Fabienne Kabou dans le box des accusés
Fabienne Kabou dans le box des accusés © Radio France / Hakim Akhenak/ ESA

Dans l’atelier qui leur sert de domicile, très peu de matériel de puériculture. Pas de berceau, “j’ai acheté un transat, quelques vêtements”, explique Fabienne Kabou, “peu de choses”. Car Adélaïde ne doit pas rester longtemps chez ses parents. Dès avant la naissance, Fabienne a expliqué à Michel qu’elle confierait sa fille à sa mère, au Sénégal, le temps de finir sa thèse et trouver un emploi. En réalité, la mère de Fabienne n’est pas au courant de la grossesse de sa fille. Elle ne vit pas au Sénégal, mais en Espagne depuis des années. Et Fabienne ne prépare aucune thèse.

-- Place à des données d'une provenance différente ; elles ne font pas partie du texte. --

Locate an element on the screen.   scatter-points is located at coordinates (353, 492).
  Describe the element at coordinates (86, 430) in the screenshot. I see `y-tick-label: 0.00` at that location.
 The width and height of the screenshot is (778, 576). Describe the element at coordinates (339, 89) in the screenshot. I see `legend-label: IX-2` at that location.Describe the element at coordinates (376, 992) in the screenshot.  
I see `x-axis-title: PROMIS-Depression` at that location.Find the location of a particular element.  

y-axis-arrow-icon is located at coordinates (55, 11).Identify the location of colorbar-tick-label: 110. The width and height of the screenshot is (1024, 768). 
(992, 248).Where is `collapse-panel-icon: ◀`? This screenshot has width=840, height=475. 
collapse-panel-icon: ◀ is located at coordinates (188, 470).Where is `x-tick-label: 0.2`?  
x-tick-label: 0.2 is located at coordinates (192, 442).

C’est le premier des mensonges de Fabienne. Elle poursuivra dans cette “spirale”, comme elle l’appelle. A Michel, son compagnon, elle explique qu’elle a accouché à la clinique parisienne des Bluets, qu’elle a déclaré leur fille à l’état civil.

De la courte vie d’Adelaïde, Fabienne évoque sa joie “de la voir courir, de l’entendre m’appeler “maman”, de montrer le chocolat noir parce qu’elle adore ça.” Elle a marché à dix mois, commençait à parler. Fabienne Kabou craque quand elle évoque le bain quotidien. En pleurs, au présent, elle raconte depuis le box vitré de la cour d’assises : “tous les matins, je la masse très longuement. C’est notre moment à nous.” Des moments que personne d’autre n’a partagé. Et pour cause. Seuls Michel et Fabienne ont eu connaissance de l’existence d’Adélaïde.

Et l’avocat de Michel Lafon, Me Christian Saint-Palais d’en conclure : “finalement, c’est la mort d’Ada qui a révélé sa vie.”